— start of Given information —
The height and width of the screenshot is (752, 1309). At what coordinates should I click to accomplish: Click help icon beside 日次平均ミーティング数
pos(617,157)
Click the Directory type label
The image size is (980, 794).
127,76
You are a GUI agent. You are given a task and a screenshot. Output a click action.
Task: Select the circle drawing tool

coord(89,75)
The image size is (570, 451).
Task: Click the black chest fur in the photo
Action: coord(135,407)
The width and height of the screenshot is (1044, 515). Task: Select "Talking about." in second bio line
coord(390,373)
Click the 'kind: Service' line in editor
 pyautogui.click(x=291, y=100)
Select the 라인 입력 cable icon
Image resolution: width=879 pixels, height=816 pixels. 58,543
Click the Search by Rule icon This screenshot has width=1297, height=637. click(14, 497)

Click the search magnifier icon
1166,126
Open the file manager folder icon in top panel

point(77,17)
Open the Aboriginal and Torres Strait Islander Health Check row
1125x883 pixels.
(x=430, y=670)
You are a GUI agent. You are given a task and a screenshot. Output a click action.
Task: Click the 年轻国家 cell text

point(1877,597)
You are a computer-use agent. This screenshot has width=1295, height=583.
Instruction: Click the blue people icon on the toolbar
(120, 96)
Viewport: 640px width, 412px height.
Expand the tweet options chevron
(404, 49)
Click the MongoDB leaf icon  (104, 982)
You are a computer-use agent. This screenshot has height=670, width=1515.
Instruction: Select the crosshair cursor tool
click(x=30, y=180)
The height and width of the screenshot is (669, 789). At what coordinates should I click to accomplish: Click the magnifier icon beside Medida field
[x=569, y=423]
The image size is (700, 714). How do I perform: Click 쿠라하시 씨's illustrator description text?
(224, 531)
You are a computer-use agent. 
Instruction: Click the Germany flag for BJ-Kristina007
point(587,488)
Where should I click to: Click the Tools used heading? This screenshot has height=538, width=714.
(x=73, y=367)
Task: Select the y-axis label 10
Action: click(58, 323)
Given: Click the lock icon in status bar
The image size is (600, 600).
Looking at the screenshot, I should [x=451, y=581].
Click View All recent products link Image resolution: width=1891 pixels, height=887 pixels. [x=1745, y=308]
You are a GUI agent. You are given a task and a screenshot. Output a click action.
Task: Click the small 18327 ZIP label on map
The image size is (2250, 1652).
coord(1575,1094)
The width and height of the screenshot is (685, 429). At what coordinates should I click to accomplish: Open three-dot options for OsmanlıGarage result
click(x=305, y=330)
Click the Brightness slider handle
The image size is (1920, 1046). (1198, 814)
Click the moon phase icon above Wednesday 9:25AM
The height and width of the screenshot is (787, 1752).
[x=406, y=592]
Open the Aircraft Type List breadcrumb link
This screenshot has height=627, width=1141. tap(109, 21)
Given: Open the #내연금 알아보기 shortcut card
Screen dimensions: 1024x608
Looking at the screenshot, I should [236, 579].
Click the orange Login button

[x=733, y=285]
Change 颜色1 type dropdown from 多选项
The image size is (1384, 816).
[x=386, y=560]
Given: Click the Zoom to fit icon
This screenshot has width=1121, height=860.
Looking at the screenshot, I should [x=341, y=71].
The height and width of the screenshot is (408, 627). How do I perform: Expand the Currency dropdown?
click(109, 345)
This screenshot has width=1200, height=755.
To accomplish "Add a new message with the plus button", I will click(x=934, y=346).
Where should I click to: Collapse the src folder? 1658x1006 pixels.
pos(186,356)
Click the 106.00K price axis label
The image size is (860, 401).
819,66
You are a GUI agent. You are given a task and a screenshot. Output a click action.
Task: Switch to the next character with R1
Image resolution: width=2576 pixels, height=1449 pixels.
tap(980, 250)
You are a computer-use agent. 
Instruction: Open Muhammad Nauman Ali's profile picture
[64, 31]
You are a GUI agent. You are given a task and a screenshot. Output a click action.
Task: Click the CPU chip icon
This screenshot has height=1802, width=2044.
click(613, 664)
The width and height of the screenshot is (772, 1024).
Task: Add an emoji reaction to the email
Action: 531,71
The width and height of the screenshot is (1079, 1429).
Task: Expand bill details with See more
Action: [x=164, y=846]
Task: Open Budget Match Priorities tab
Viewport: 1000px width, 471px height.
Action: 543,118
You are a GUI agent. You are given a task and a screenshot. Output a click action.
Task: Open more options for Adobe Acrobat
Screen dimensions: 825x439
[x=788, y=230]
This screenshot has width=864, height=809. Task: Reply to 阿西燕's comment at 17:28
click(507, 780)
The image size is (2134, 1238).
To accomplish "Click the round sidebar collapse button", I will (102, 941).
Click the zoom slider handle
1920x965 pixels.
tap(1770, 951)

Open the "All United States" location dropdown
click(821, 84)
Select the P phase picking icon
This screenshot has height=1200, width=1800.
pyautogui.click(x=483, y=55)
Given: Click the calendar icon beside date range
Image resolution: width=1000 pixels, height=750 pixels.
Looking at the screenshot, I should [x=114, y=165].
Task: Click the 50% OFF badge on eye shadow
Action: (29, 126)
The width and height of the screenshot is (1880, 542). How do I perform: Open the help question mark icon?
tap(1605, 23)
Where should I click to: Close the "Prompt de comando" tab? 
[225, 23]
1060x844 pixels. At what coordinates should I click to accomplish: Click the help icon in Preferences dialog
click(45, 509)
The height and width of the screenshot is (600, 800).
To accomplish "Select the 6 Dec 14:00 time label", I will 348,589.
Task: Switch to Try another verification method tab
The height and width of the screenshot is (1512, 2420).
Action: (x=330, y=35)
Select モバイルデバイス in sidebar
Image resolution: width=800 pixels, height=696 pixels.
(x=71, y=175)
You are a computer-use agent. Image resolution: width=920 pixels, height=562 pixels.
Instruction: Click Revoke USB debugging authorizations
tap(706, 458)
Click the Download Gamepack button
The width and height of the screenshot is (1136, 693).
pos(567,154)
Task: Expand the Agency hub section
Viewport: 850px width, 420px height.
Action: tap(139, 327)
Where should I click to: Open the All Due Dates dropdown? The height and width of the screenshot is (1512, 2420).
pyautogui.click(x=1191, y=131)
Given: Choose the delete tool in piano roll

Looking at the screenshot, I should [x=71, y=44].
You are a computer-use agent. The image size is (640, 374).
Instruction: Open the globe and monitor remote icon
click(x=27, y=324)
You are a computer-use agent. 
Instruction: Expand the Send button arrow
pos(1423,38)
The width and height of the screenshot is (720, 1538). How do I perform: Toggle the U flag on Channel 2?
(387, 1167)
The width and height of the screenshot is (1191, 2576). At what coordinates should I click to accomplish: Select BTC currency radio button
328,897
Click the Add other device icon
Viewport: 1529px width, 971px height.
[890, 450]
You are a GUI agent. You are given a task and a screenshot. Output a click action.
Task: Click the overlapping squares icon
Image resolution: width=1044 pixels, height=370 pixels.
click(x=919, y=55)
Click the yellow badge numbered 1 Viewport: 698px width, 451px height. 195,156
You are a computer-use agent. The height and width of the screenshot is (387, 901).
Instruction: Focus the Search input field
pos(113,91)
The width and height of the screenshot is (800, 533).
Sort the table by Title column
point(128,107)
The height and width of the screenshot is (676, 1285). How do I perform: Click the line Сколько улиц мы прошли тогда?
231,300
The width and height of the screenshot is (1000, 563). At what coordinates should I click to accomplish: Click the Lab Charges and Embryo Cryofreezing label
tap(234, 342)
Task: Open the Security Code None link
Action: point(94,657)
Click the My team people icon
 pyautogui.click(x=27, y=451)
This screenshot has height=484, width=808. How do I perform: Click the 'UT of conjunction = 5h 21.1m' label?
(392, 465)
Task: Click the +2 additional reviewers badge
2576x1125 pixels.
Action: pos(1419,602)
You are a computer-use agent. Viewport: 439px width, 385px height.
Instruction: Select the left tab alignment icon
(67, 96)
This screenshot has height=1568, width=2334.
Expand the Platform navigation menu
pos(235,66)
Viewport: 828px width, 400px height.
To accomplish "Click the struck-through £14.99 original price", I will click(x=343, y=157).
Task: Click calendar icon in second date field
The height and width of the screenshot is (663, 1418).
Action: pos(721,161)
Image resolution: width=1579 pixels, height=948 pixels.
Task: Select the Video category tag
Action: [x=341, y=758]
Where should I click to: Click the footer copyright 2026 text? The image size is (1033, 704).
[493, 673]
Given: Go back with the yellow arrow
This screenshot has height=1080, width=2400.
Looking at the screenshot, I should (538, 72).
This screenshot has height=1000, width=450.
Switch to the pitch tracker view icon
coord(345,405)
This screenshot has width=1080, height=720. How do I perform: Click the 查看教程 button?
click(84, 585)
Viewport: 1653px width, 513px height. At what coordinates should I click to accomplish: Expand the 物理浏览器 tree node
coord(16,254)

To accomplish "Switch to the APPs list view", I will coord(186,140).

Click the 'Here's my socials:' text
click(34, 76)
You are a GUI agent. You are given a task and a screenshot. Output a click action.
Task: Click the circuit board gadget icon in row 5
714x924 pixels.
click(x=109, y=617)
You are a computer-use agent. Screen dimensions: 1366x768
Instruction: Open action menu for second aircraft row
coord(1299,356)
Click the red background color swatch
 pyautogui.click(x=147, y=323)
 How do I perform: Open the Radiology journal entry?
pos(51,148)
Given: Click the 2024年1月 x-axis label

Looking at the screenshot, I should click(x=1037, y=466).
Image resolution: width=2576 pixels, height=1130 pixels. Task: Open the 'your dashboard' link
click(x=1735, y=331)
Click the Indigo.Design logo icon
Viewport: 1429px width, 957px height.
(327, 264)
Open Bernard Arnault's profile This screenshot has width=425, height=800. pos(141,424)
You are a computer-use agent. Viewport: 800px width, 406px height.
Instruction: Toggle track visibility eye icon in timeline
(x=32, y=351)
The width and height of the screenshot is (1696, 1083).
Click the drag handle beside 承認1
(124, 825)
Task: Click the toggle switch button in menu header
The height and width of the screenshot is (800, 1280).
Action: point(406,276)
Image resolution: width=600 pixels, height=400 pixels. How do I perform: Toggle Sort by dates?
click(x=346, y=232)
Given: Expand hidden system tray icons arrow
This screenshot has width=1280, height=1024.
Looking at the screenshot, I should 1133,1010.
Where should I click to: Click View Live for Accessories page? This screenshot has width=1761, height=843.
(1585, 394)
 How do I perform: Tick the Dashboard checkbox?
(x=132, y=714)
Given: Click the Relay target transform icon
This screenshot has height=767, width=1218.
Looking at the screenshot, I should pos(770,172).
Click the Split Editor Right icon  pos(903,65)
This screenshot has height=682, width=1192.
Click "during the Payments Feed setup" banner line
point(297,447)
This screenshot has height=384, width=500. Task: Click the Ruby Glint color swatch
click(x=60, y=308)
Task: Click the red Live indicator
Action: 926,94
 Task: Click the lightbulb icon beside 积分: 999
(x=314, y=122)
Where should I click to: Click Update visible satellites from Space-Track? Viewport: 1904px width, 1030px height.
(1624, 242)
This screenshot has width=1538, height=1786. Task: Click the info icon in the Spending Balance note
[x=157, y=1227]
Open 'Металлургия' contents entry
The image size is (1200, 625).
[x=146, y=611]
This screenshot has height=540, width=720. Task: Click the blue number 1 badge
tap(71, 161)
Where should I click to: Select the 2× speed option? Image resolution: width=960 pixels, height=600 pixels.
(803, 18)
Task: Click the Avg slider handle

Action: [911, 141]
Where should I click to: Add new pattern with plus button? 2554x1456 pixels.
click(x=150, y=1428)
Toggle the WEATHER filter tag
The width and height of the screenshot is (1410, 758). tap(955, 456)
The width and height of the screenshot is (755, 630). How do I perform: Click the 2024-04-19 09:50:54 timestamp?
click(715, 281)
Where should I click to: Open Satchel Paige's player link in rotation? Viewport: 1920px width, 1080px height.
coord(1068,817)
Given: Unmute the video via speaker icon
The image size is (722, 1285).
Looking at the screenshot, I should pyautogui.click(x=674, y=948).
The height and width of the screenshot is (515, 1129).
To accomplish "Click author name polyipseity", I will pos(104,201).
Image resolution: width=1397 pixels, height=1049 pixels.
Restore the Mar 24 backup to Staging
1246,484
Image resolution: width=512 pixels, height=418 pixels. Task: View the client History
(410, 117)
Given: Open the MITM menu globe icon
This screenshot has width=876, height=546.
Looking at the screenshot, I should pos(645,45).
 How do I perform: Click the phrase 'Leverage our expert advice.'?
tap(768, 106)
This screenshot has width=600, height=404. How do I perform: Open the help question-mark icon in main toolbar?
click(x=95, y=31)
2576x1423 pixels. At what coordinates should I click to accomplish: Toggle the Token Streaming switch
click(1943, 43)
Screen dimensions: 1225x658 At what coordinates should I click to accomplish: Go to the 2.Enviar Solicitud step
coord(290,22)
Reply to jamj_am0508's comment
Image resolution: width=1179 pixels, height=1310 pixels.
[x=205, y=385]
— end of Given information —
* Do this
Copy out, word for word, the part of the lines above that opens with the line containing "Click the 'kind: Service' line in editor" and closes with the line containing "Click the Search by". Include both of those lines and nothing else.

* Correct answer
Click the 'kind: Service' line in editor
 pyautogui.click(x=291, y=100)
Select the 라인 입력 cable icon
Image resolution: width=879 pixels, height=816 pixels. 58,543
Click the Search by Rule icon This screenshot has width=1297, height=637. click(14, 497)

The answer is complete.